I patronati rimangono il punto di accesso principale per la raccolta di questi dati, dato che il 90% delle persone si rivolge a loro per compilare la documentazione. Tuttavia, la riforma li ha di fatto esclusi dalla procedura, peggiorando la situazione. Dopo le difficoltà iniziali, il raggruppamento CE-PA, che include Inca, ha chiesto un incontro al ministero delle Disabilità con l’obiettivo di apportare modifiche e migliorare l’efficacia del sistema.

Inca propone il ritorno alla vecchia modalità per cui il certificato medico introduttivo non valga da avvio automatico al procedimento amministrativo. Si chiede di ripristinare la possibilità per il cittadino di presentare domanda formale, anche attraverso il patronato, ripristinando così il ruolo di queste strutture nel garantire un’assistenza qualificata e continua. La richiesta punta a garantire un servizio più accessibile e adeguato per chi vive con disabilità, in linea con l’esperienza accumulata negli anni da questi enti.

Le conseguenze per i cittadini e gli operatori sanitari nelle province pilota

La sperimentazione in corso ha evidenziato effetti concreti sul terreno. Per i cittadini più fragili le nuove regole rappresentano un ostacolo in più, perché la procedura richiede conoscenze specifiche e tempi dilatati. Molti pazienti e famiglie si trovano a dover affrontare un iter più complesso, nonché una maggiore incertezza sull’esito delle domande.
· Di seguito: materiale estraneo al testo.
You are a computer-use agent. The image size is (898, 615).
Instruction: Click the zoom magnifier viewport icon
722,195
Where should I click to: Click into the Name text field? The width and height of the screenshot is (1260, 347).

Per i medici coinvolti il carico di lavoro è aumentato in modo significativo. Oltre alle visite, devono gestire pratiche amministrative più articolate, spesso senza il supporto di personale adeguato. Le visite uniche richiedono conoscenze approfondite di diverse patologie e un tempo che non sempre è disponibile, aggravando la pressione sulle strutture sanitarie.

Il rischio concreto è quindi che il sistema, nato per facilitare il riconoscimento della disabilità, finisca per creare nuove barriere. Inoltre, la mancanza di un coordinamento efficace tra enti e istituzioni contribuisce alla dilatazione dei tempi e all’aumento dei costi, con ricadute negative sul diritto degli assistiti ad ottenere prestazioni e tutele in tempi ragionevoli.

Qualunque intervento o corretto deve tenere conto di queste difficoltà emerse durante la sperimentazione, che mette alla prova la sostenibilità di una riforma che ancora non riesce a tradursi in un vantaggio pratico per chi ne avrebbe bisogno.